Bush: Abortion not discussed with nominee (CNN)

President Bush said Tuesday he has never discussed abortion with White House counsel Harriet Miers, his nominee to fill the Supreme Court seat of Justice Sandra Day O'Connor.

"Not to my recollection have I ever sat down with her [to discuss abortion]," Bush said in his first solo press conference since May. "What I have done is understand the type of person she is and the type of judge she will be."

The president said he has never discussed abortion during any his interviews with his judicial nominees, including Miers.

"There is no litmus test," Bush said. "What matters to me is her judicial philosophy. What does she believe the proper role of the judiciary is relative to the legislative and the executive branch? [...] "I don't want to put somebody on the bench who's this way today and changes," he said. "That's not what I'm interested in. I'm interested in finding somebody who shares my philosophy today and will have that same philosophy 20 years from now." [...]

... The religious right is going to hate her ... or at least hate many things about her. From that same CNN article:

...From 1989 to 1991, she was a member of the Dallas City Council -- political experience that would be unique among the sitting justices. (Profile)

While serving on the council, Miers gave $150 to Texans for Life, an anti-abortion rights group. But Kyleen Wright, the group's current president, said she is "not convinced" Miers is a committed opponent of abortion rights...

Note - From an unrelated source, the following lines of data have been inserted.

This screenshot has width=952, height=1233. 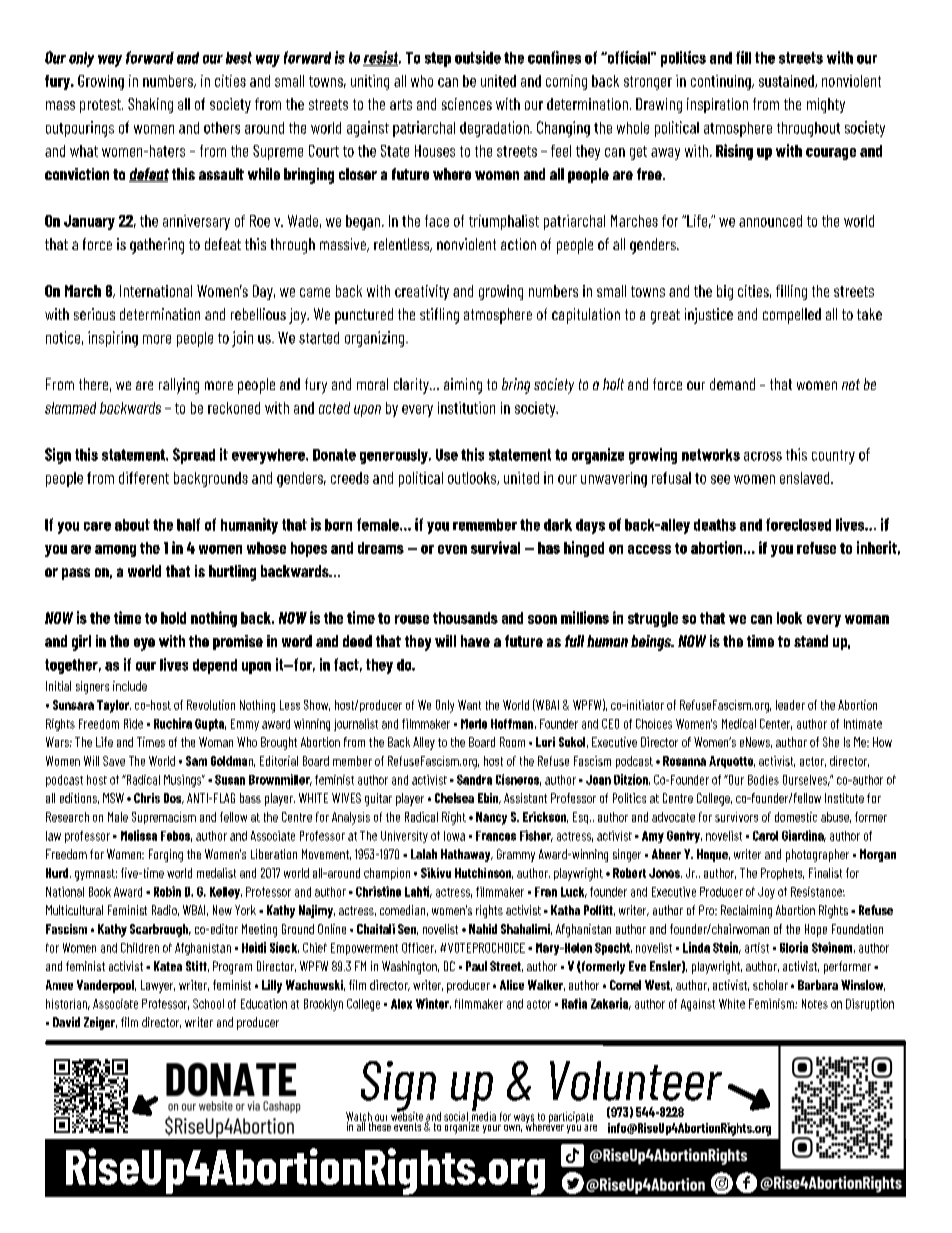 What do you see at coordinates (763, 456) in the screenshot?
I see `across` at bounding box center [763, 456].
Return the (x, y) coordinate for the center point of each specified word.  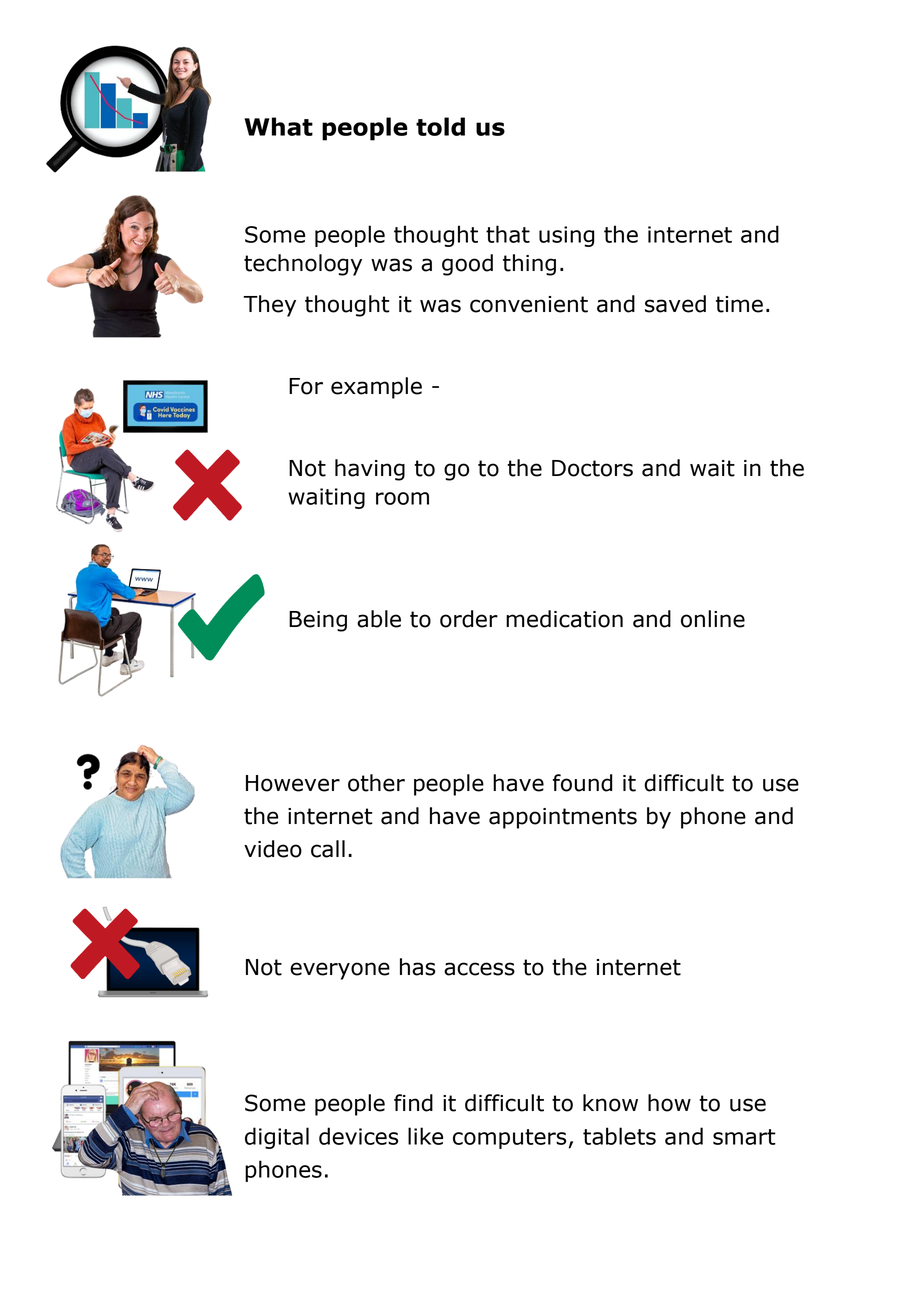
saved (675, 304)
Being (318, 621)
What (278, 126)
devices (358, 1136)
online (713, 619)
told (440, 126)
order (469, 619)
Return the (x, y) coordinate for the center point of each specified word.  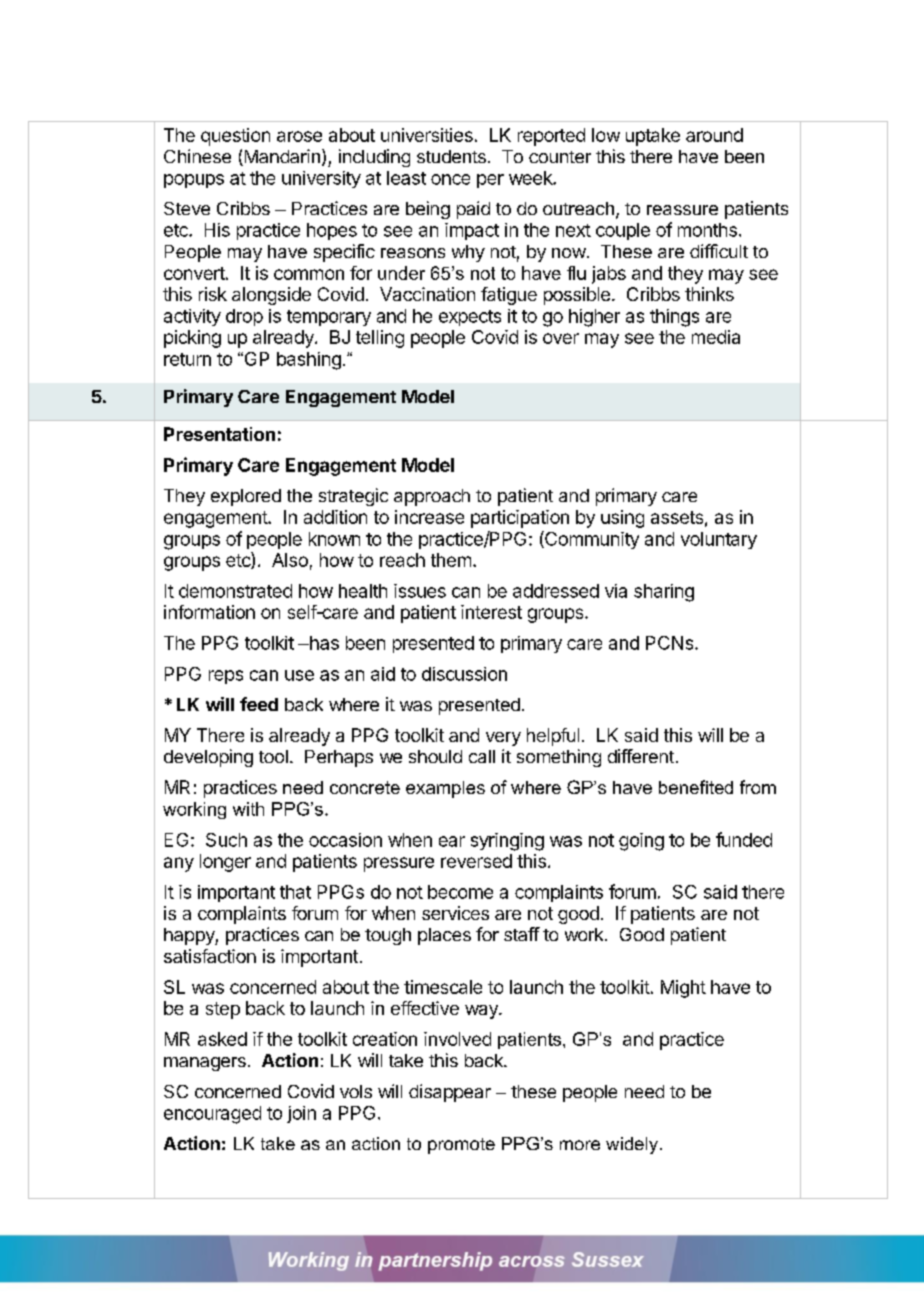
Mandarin (281, 157)
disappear (450, 1093)
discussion (464, 674)
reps (226, 677)
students (451, 156)
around (714, 135)
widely (632, 1145)
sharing (664, 593)
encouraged (212, 1115)
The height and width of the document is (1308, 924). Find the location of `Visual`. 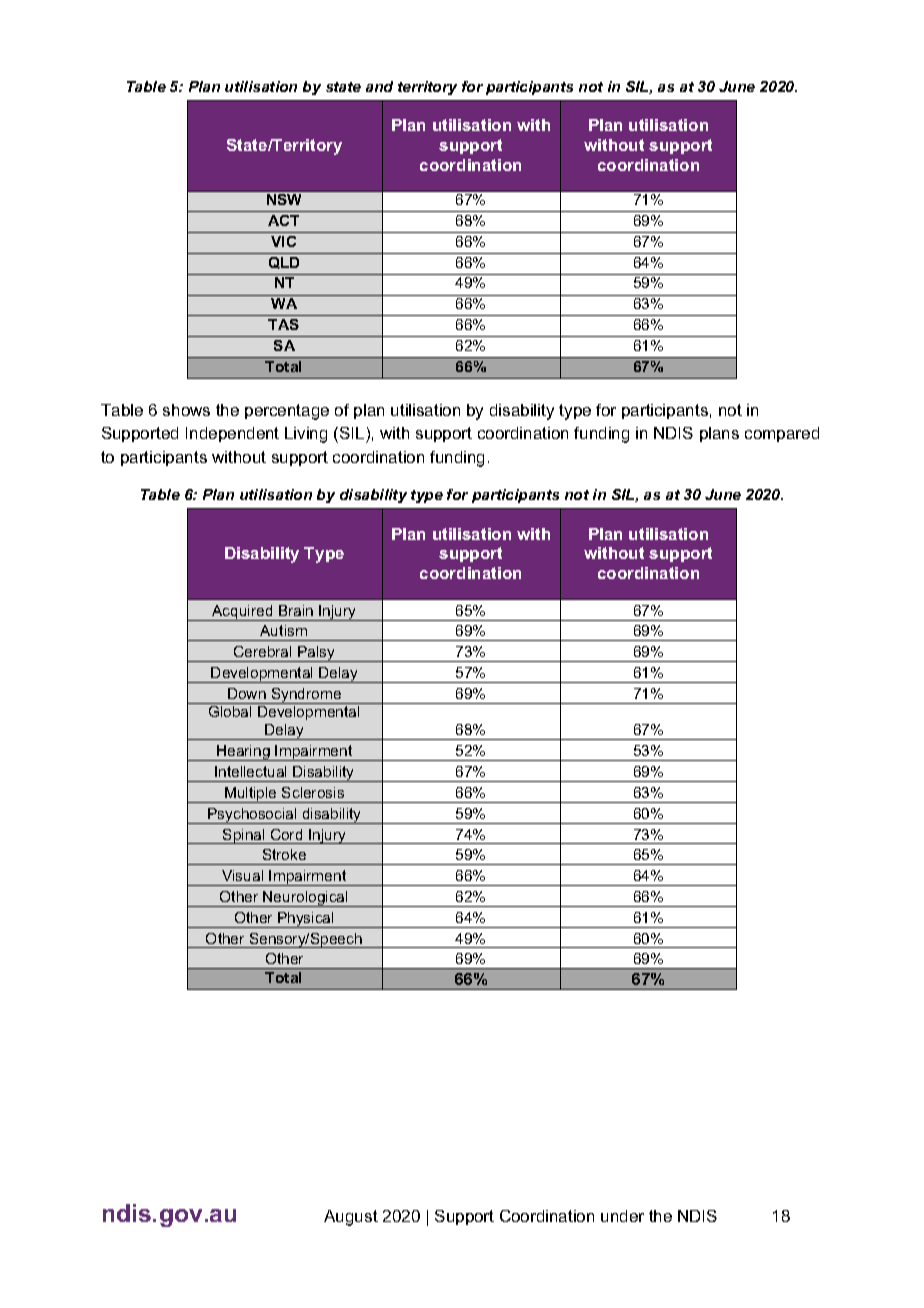

Visual is located at coordinates (242, 875).
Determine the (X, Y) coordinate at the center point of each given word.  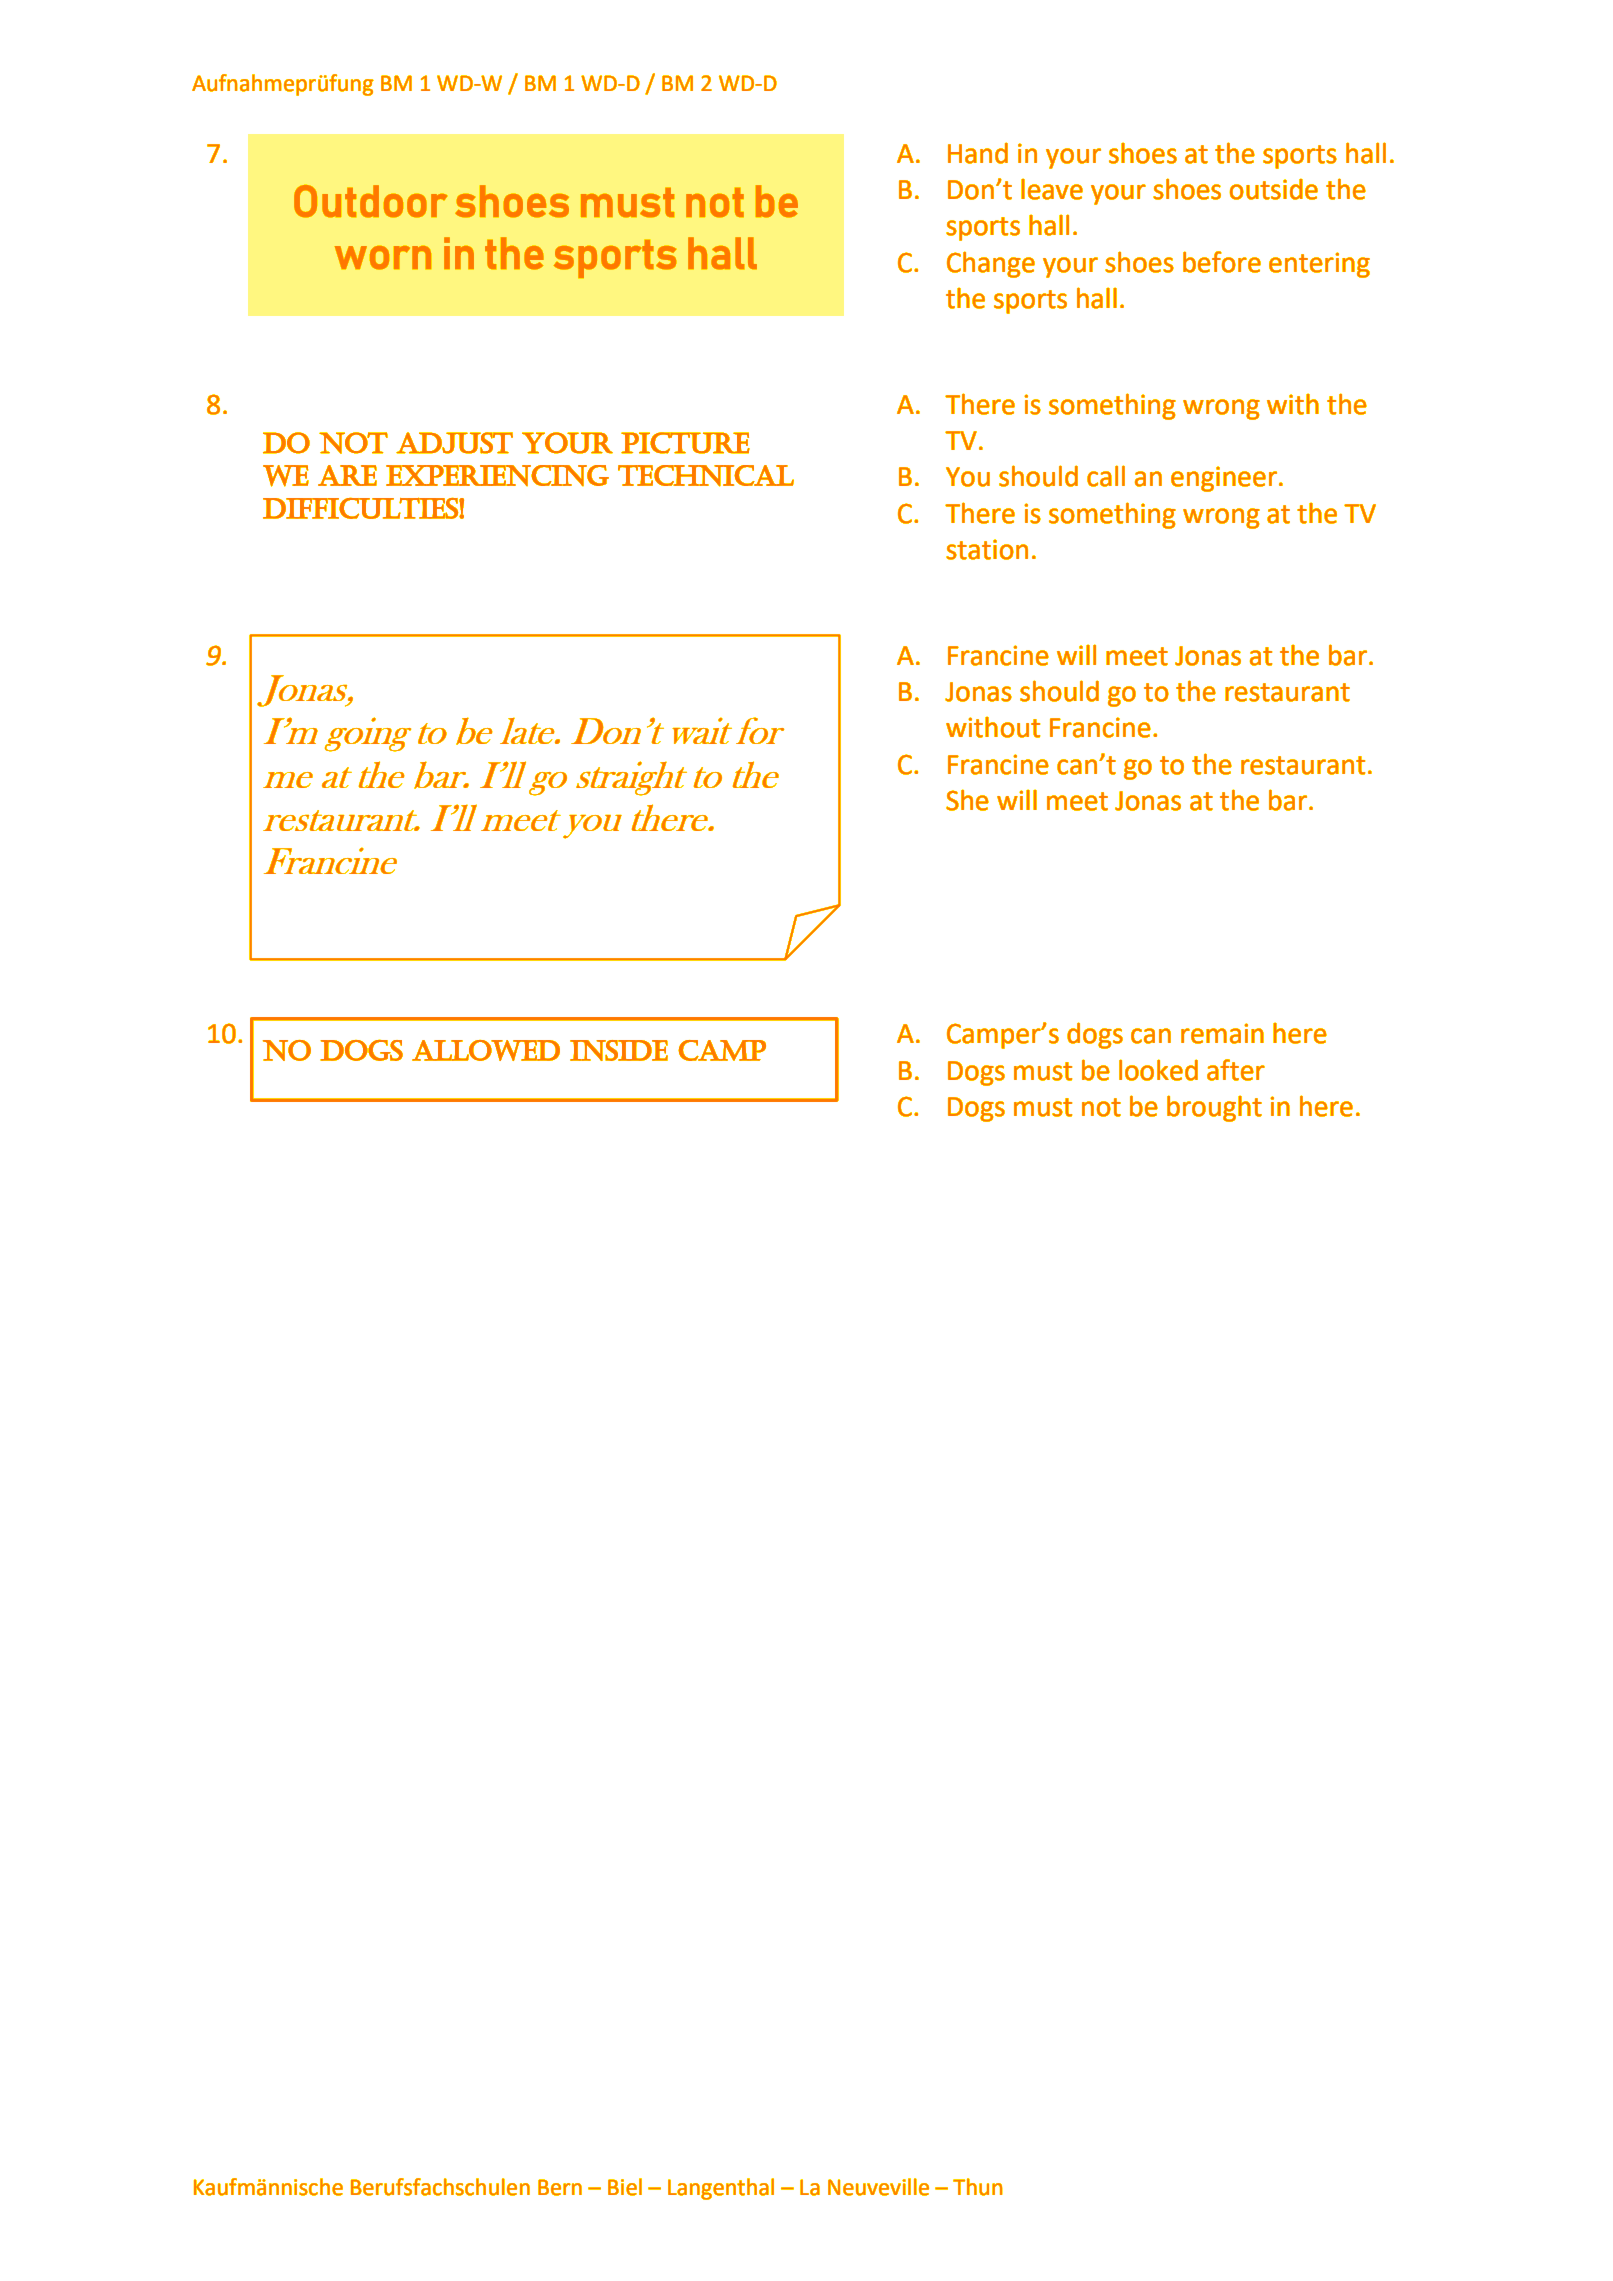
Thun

So let me get this straight-ish: she's in favor of gays having civil rights and in favor of appropriate AIDS treatment ... but she doesn't think that gays should actually have the right to have sex without police harrassment, and she's not in favor of the right to choose.

Huh.

... That's an unusual combination of positions, that is. (Although, in some ways, it's very Catholic, pre-current-Benetictine, of course, in the sense that nonpracticing homosexuals -- as long as they weren't priests -- were once upon a time acceptable.) If nothing else it does indicate that she's not quite a doctrinaire conservative. Supporting gay rights in 1989 in Texas was a rather difficult thing to be doing, even in big-city Dallas, even with that peculiar little caveat. Of course, it says nothing about whether or not she still supports such things today. But the fact that she ever supported gay rights will make the Radical Right twitch. And the fact that she may be anti-choice is going to make the Liberal Left twitch. And, assuming that she is a decent politician, she'll be able to evade all questions on those topics, on the very reasonable grounds that she's going to be ruling on those issues and needs to present a clear mind. Being distrusted by the right and disliked by the left likely means that she'll get through on something like a 60-40 vote.